## Aim A:
Answer these questions from the text on EV tires:
(i) What curb weight does the text give for the Mercedes-Benz EQS 450 4Matic?
(ii) Besides the rubber compound or polymers, which three features of a tire does the text say change its overall stiffness and load capacity?
(iii) What three outcomes does the text say are likely when non-EV tires are used on an EV?
## Aim B:
Retype the part of the records that opens with the line containing "Image resolution: width=556" and closes with the line containing "[x=585, y=31]", with both of those lines included.

Well, a funny thing happened on the way to petrol-free motoring bliss. The final piece connecting the car to the road is still a tire, and it still flexes. It uses air and needs to be replaced every so often. And the demands a motor places on traction, load, and noise are quite unique if that motor whirs silently. There’s no way around it: EVs require EV-specific tires.
How are tires for EVs different? We spoke to several tire companies to better understand what ingredients go into the tire oven in the first place and what development testing has proven before the tires hit the street.
Yes, tires intended for conventional internal combustion engine (ICE) vehicles will fit your EV car’s wheels, but using them in this way would be a bad idea. Tires meant for EVs are engineered to withstand the additional weight, dynamic loading, and tractive demands of an EV, among other things. Using non-EV tires will likely result in far more accelerated wear, heat-related issues, and the potential for wheelspin from a rest, which, even with traction control, could conceivably induce a loss of directional stability.
Weight and load
There are some fundamental differences between ICE cars and EVs, even before either car moves. Generally, EVs are heavier than a similarly sized or similarly classed ICE car. For example, the electric Mercedes-Benz EQS 450 4Matic’s curb weight is 5,597 lbs (2,539 kg), while the ICE S500 4Matic weighs just 4,610 lbs (2,091 kg). These cars aren’t on the same platform, but they hold the same size class and sit in the same general segment. The EV is nearly 1,000 lbs (454 kg) heavier due to the simple fact that batteries weigh a lot. The weight issue will improve over time, but for the near future, the basic construction of the tire carcass must be up to the task of supporting such a heavy load.
Many people think that only a tire’s rubber compound or polymers can influence its traction and grip. But in addition to these compounds, the tread pattern, the depth of the tread blocks, and the void volume between them contribute to big changes in a tire’s overall stiffness and load capacity.
On the positive side for static load distribution, that prodigious battery weight is often evenly distributed, front to rear, in the EV. Every silver lining has a cloud, though. If that weight were centralized in a far smaller footprint in the middle of the car, it would benefit the car’s dynamic mass while braking, cornering, and accelerating. A long, wide battery doesn’t help an EV once it’s moving and changing direction rapidly. And since the car is a movable beast, the tire’s dynamic load capacity must be more than up to the task. That means structural stiffness under that EQS’s 5,597 lbs, not just when stationary but while it’s braking, cornering, and accelerating.

## Supplied data:
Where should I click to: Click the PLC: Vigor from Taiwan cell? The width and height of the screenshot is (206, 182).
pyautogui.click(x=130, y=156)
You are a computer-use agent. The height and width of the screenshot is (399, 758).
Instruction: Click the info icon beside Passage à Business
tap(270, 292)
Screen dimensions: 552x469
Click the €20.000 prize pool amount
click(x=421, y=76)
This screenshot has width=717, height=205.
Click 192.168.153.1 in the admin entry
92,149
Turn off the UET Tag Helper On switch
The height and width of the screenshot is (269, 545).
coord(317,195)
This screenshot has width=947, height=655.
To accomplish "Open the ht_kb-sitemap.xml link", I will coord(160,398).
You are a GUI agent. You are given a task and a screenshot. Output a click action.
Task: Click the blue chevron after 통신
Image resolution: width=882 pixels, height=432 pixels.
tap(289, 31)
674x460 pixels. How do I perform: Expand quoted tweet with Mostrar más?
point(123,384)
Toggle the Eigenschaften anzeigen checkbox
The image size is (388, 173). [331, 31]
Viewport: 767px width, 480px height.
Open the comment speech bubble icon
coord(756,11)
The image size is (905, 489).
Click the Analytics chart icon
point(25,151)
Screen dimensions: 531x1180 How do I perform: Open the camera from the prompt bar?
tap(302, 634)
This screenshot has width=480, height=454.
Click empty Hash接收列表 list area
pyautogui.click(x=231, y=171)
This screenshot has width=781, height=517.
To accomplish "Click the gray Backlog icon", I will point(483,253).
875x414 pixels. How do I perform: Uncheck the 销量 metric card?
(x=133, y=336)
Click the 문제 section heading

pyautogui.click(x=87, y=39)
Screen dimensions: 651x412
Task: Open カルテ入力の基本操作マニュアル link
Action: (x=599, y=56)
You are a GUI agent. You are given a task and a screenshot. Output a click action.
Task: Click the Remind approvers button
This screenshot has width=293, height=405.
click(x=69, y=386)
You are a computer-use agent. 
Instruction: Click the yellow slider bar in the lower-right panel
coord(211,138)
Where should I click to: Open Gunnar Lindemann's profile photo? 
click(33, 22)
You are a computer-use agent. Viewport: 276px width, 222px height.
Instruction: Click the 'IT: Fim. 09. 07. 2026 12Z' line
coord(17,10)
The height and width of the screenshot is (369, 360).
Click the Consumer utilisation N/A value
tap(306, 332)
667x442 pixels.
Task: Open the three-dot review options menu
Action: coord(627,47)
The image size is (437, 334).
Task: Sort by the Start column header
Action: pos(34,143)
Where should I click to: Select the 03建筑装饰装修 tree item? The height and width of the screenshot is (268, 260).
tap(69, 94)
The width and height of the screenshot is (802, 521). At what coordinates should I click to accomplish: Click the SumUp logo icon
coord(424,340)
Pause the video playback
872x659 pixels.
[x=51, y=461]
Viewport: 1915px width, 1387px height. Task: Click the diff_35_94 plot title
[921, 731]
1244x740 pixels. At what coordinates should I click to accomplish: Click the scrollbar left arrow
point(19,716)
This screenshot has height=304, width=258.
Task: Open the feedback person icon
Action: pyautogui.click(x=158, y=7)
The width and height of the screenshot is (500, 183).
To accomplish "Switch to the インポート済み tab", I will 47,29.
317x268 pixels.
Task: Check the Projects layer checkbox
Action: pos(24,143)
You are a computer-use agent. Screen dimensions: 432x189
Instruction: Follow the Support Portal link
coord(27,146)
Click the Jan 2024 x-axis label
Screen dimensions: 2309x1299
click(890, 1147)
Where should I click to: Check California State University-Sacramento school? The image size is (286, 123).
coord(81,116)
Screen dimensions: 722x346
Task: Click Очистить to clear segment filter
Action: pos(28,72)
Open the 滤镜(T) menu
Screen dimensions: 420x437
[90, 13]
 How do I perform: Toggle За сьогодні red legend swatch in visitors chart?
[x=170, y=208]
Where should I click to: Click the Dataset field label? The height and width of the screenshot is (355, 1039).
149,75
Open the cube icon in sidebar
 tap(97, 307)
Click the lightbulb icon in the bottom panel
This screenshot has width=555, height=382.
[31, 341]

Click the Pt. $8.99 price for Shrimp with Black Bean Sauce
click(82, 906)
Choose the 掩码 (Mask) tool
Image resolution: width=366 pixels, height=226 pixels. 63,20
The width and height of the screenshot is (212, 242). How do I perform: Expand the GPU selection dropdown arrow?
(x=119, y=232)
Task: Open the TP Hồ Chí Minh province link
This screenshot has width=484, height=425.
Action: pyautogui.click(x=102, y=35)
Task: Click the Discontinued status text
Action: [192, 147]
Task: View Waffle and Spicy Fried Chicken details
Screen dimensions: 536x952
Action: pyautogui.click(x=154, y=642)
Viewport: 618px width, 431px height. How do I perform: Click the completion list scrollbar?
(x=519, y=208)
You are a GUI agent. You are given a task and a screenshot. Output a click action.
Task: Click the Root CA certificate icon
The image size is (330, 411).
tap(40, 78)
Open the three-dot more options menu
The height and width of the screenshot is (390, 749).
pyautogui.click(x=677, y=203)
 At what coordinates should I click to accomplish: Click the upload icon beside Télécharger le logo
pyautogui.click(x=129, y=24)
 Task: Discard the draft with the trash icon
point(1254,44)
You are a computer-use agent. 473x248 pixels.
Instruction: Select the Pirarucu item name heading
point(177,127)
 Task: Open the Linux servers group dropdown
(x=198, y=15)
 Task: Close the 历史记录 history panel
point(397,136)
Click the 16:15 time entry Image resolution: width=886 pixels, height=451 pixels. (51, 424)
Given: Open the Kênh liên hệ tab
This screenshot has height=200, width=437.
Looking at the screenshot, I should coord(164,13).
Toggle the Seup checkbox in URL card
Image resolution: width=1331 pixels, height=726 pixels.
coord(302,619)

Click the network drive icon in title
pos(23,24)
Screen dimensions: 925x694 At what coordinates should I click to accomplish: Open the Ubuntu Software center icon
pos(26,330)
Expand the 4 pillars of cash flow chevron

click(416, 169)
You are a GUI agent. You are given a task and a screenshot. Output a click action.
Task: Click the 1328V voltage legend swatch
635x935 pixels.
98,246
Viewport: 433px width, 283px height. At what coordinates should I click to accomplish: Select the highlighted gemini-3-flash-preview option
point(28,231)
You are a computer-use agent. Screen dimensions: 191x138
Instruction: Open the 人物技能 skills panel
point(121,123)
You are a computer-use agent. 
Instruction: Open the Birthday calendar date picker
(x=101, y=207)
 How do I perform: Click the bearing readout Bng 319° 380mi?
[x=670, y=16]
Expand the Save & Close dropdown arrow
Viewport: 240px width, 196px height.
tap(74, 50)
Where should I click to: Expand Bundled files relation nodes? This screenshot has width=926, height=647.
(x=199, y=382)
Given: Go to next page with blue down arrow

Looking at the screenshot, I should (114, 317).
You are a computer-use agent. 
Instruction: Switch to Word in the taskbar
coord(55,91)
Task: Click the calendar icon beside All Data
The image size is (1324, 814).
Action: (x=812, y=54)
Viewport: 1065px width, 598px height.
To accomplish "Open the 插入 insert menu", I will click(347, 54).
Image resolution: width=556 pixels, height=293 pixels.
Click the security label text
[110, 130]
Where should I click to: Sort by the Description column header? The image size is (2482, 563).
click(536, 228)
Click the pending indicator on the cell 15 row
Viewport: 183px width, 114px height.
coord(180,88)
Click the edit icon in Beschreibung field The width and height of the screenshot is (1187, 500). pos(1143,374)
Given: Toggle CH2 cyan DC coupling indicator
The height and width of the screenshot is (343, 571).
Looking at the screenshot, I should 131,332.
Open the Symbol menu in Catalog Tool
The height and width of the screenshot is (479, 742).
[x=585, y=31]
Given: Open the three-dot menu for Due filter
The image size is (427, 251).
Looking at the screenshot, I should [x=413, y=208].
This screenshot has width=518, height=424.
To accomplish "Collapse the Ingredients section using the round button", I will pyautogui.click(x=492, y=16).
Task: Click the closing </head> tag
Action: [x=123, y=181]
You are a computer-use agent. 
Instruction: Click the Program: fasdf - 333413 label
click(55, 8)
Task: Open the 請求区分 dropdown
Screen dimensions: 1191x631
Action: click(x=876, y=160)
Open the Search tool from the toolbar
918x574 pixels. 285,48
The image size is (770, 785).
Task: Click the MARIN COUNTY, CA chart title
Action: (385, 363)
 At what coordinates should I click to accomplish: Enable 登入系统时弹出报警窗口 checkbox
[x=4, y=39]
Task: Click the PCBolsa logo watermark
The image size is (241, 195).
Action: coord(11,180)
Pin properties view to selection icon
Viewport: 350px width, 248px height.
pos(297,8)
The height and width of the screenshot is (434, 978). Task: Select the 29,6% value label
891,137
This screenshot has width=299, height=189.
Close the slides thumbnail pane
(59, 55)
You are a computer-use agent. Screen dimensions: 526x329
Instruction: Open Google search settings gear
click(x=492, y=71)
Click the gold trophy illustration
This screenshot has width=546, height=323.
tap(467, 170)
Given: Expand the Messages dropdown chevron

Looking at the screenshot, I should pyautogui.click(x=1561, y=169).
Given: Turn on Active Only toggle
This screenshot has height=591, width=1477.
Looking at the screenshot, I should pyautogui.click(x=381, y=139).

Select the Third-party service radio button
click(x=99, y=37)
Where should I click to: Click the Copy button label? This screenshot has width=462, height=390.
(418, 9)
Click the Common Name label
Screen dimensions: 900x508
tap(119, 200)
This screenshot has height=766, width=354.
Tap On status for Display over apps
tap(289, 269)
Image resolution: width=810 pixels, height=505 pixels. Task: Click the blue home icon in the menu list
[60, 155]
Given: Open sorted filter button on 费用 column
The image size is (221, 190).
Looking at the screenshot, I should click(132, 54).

## Worked solution A:
(i) 5,597 lbs (2,539 kg).
(ii) The tread pattern, the depth of the tread blocks, and the void volume between them.
(iii) Far more accelerated wear, heat-related issues, and the potential for wheelspin from a rest.

## Worked solution B:
Image resolution: width=556 pixels, height=293 pixels.
Click the security label text
[110, 130]
Where should I click to: Sort by the Description column header? The image size is (2482, 563).
click(536, 228)
Click the pending indicator on the cell 15 row
Viewport: 183px width, 114px height.
coord(180,88)
Click the edit icon in Beschreibung field The width and height of the screenshot is (1187, 500). pos(1143,374)
Given: Toggle CH2 cyan DC coupling indicator
The height and width of the screenshot is (343, 571).
Looking at the screenshot, I should 131,332.
Open the Symbol menu in Catalog Tool
The height and width of the screenshot is (479, 742).
[x=585, y=31]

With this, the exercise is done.